**Extrait choisi**:
= = = = =
L'agence de presse KCNA a rapporté le 7 mai que la Corée du Nord a déclaré qu'elle n'était liée par aucun traité sur la non-prolifération des armes nucléaires, dans un contexte où Pyongyang continue de rejeter la pression et les sanctions internationales visant à forcer le pays à abandonner son programme nucléaire.
Selon KCNA, M. Kim Song, représentant permanent de la Corée du Nord auprès des Nations unies, a fait une déclaration lors de la 11e réunion d'examen du Traité sur la non-prolifération des armes nucléaires (TNP) qui s'est tenue au siège des Nations unies.
M. Kim Song a estimé que les États-Unis et certains pays influencent l'atmosphère générale de la conférence en soulevant la question des armes nucléaires nord-coréennes. Il a affirmé que la position de la Corée du Nord en tant que pays possédant des armes nucléaires "ne change pas en fonction des déclarations de slogan ou des souhaits unilatéraux de l'extérieur".
Le représentant nord-coréen a également condamné les actions des États-Unis et de certains pays en critiquant le développement d'armes nucléaires par la Corée du Nord.
= = = = =
**Données d'entrée**:
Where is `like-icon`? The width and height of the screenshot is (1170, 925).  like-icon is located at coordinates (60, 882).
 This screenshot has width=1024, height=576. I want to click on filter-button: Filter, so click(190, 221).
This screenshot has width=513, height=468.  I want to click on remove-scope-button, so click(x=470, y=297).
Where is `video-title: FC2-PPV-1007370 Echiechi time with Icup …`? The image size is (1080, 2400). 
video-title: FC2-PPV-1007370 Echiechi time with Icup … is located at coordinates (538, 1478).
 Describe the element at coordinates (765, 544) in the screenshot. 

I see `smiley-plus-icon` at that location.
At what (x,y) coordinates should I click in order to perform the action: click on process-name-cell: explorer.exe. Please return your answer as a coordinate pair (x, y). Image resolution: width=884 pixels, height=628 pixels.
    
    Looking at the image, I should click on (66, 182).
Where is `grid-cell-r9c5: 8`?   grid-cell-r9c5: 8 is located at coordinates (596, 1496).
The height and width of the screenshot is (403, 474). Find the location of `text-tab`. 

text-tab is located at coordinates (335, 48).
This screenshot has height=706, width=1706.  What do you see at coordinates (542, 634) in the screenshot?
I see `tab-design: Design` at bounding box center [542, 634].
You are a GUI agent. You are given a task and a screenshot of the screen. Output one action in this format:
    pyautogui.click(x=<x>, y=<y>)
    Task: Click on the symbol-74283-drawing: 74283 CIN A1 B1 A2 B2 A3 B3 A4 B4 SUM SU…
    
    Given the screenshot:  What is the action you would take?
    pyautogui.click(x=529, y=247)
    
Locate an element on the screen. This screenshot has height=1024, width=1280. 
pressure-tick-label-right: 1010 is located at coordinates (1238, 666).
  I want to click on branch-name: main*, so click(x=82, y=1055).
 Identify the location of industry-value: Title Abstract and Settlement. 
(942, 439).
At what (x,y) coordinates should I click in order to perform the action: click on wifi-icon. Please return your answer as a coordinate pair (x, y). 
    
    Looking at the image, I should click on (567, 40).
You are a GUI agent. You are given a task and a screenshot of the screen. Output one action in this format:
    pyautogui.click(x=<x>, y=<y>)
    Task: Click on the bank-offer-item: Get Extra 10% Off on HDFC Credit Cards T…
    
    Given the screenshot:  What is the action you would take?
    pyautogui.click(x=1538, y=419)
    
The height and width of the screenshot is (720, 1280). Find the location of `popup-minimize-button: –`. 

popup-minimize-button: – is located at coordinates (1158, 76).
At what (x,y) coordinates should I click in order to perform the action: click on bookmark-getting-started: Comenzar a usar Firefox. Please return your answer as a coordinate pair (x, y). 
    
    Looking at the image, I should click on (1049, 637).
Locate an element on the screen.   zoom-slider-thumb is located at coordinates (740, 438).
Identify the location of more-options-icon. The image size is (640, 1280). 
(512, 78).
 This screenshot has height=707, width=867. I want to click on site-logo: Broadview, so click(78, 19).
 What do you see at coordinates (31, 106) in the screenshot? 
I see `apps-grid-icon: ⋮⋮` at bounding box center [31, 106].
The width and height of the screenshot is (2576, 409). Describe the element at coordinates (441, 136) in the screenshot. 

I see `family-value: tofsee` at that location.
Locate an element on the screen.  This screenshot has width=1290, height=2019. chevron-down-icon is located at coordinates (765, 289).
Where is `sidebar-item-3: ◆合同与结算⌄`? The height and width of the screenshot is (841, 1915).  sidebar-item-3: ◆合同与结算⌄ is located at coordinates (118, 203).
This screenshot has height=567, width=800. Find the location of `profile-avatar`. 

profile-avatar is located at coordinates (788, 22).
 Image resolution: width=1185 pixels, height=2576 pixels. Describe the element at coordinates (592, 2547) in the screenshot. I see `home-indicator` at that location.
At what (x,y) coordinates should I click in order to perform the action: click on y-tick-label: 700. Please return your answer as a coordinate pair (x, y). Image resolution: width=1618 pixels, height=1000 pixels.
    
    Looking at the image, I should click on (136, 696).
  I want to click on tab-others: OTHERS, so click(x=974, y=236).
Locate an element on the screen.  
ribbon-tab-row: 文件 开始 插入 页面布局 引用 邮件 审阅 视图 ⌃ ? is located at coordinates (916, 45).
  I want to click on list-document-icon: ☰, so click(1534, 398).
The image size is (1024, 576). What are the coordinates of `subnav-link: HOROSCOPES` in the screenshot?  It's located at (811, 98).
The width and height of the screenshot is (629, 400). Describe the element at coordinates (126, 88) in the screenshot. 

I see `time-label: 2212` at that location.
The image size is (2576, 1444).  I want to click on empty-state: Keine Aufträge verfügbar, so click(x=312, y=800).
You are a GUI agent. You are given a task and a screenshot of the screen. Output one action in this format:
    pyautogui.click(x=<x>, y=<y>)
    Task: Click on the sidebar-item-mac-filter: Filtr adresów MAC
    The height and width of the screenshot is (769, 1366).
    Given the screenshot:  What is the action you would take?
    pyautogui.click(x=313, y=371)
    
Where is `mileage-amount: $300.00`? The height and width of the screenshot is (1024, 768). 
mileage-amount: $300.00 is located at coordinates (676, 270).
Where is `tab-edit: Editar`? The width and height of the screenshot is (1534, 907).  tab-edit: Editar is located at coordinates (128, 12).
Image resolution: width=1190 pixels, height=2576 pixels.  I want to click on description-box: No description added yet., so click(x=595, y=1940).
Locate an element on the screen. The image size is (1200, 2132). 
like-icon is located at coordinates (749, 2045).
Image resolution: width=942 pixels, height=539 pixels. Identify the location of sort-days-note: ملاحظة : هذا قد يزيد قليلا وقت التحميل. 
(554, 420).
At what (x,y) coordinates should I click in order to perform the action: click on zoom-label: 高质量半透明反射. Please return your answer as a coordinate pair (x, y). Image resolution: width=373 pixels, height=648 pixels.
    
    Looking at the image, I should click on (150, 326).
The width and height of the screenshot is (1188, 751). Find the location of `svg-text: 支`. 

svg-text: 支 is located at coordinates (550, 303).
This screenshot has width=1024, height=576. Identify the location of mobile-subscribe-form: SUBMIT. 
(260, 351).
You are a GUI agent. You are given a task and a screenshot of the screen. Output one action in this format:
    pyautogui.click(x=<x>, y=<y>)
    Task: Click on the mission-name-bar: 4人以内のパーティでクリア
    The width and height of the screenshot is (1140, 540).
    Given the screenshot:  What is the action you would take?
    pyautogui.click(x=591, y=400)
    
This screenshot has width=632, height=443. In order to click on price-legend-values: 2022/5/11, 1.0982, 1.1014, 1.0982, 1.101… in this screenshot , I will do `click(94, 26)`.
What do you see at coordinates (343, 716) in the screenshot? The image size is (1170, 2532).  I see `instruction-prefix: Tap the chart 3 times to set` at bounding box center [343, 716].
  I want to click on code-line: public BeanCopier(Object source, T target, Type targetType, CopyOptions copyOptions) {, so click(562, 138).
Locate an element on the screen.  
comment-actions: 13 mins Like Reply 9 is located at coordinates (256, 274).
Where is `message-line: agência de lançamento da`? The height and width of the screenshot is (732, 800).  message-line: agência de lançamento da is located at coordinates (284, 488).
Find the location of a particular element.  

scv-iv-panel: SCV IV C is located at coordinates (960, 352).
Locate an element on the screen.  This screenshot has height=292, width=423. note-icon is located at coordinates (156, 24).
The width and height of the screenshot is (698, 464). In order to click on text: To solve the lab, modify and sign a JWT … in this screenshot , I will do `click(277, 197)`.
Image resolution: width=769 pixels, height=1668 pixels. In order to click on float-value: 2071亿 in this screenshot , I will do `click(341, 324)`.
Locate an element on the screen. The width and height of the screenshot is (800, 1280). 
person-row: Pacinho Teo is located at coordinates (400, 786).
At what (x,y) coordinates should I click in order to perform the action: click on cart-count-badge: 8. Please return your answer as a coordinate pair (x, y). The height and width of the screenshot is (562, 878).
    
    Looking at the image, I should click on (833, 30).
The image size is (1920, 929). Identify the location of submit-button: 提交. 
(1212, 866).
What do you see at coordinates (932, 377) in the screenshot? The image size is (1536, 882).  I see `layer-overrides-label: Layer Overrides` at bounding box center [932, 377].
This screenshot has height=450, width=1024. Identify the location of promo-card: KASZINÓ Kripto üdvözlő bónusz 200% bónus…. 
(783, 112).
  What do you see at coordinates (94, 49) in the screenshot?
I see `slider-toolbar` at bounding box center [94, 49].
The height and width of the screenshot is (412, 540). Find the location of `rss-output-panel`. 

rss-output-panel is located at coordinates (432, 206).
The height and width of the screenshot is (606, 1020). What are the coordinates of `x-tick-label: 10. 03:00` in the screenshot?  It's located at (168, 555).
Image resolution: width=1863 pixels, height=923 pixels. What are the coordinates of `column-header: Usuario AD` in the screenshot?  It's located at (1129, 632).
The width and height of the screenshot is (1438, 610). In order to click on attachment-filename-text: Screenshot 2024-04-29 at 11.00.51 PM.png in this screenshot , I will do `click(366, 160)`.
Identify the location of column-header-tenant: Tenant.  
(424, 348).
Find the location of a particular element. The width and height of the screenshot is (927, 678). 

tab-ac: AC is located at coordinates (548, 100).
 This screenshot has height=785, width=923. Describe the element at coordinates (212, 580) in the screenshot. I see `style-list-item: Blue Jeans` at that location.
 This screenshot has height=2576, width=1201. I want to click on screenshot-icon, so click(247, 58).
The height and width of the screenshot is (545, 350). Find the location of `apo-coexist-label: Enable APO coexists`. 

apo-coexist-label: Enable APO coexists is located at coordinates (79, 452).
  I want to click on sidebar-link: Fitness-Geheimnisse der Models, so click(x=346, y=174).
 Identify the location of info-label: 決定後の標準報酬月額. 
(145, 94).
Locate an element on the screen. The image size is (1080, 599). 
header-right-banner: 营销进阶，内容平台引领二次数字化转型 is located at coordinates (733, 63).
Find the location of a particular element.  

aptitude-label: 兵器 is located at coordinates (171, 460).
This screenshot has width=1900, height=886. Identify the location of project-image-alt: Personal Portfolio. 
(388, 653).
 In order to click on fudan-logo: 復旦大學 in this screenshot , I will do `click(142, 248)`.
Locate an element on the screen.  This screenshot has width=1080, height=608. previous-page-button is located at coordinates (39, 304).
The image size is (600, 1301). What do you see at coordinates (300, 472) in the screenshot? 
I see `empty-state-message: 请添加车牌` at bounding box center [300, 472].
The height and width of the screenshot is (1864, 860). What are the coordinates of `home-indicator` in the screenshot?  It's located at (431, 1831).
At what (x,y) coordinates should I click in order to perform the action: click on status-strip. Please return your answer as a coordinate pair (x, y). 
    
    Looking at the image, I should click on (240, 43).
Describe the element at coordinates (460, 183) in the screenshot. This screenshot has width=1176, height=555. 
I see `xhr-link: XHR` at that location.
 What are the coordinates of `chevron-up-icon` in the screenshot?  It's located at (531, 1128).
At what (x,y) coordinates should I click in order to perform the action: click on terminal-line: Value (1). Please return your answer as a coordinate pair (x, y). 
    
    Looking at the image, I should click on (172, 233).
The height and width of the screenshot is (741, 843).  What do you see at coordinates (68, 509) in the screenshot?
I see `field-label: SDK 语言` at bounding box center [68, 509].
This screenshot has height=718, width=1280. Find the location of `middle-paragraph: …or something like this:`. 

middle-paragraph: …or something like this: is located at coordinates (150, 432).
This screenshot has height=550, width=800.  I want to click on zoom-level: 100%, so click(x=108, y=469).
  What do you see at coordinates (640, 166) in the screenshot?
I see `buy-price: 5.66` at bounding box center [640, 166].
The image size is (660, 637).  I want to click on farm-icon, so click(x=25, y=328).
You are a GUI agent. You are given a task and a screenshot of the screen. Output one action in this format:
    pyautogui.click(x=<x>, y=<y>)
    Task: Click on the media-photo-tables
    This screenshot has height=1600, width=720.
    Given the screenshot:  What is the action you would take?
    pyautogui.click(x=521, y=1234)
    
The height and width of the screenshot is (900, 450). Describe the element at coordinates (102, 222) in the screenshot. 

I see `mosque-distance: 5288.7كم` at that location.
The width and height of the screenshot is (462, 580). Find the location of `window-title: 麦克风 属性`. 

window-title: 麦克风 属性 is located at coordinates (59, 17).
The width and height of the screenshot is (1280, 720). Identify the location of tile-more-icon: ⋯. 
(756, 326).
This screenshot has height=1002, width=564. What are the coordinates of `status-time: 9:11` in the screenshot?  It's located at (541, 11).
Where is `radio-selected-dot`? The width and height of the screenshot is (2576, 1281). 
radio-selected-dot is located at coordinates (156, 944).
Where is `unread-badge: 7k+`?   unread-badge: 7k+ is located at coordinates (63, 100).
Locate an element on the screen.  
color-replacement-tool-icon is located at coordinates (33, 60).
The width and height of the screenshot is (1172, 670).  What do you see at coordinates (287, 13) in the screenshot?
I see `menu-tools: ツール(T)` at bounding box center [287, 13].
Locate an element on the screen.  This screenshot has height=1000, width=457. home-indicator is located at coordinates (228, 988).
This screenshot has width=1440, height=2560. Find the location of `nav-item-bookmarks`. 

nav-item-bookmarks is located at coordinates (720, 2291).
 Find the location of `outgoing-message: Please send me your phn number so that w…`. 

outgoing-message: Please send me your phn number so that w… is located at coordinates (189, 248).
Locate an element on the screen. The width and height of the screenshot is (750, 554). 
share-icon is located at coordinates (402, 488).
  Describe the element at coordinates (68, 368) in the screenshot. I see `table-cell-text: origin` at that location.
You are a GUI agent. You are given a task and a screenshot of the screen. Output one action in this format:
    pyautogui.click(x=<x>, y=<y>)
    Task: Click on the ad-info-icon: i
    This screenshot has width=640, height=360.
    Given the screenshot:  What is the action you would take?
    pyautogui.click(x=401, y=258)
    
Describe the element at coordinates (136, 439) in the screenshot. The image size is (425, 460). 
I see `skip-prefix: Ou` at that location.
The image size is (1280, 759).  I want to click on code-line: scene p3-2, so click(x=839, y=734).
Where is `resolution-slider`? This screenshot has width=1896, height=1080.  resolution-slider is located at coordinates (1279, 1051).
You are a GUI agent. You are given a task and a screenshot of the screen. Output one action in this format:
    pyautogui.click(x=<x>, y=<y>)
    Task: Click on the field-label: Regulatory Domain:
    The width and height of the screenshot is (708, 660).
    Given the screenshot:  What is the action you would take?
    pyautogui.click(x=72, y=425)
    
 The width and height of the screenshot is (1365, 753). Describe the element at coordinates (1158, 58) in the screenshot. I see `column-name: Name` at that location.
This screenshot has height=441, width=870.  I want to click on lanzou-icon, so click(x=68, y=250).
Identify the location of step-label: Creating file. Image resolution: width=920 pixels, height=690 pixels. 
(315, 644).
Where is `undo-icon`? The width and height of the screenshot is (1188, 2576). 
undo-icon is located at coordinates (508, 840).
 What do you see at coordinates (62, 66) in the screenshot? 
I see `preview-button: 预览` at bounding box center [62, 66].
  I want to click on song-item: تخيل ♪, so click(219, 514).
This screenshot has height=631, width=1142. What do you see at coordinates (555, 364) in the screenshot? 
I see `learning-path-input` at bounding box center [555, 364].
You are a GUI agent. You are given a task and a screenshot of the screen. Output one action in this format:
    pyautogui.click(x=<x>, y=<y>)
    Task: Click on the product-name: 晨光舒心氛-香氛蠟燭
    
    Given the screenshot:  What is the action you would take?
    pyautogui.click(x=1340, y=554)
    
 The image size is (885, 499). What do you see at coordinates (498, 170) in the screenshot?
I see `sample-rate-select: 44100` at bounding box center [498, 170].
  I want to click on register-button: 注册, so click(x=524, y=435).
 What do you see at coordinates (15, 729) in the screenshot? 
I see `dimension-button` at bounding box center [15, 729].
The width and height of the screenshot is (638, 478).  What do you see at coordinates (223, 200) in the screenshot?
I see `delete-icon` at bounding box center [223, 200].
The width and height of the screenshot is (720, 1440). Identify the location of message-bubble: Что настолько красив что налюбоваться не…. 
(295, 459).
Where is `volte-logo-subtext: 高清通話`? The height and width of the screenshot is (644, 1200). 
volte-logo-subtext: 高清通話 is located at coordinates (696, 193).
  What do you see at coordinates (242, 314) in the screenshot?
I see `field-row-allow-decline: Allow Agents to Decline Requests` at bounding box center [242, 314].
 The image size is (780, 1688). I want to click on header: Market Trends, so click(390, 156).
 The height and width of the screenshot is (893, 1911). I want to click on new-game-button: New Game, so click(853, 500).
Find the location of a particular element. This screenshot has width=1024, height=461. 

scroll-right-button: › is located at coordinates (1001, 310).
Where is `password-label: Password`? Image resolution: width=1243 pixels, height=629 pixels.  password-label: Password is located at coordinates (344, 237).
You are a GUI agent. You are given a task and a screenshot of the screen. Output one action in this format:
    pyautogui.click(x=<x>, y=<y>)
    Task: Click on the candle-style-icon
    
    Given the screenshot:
= = = = =
**Tâches et exercices**:
[A] Dans l'article sur la Corée du Nord et le TNP, quelle fonction occupe M. Kim Song ?
[B] Poursuivez, s'il vous plaît, l'article sur la Corée du Nord et le TNP à partir de sa dernière phrase.

**Résultats par tâche**:
[A] Il est représentant permanent de la Corée du Nord auprès des Nations unies.

[B]
La Corée du Nord a ratifié le TNP en 1985, avant d'annoncer son retrait du traité en 2003, au milieu d'une crise liée aux accusations américaines selon lesquelles Pyongyang développerait secrètement des armes nucléaires. La légalité du retrait du TNP reste controversée à ce jour.
Le président américain Donald Trump et le dirigeant nord-coréen Kim Jong Un ont organisé des sommets en 2018 et 2019, avant que les négociations ne s'effondrent en raison de désaccords concernant l'arsenal nucléaire de Pyongyang.
L'année dernière, Kim Jong Un a signalé qu'il était prêt à revoir M. Trump si les États-Unis renonçaient à leur demande à la Corée du Nord d'abandonner les armes nucléaires.
La Corée du Nord a déjà construit des installations nucléaires dans tout le pays. Certains analystes estiment que Pyongyang pourrait avoir produit suffisamment de matières fissiles pour fabriquer jusqu'à 90 ogives nucléaires.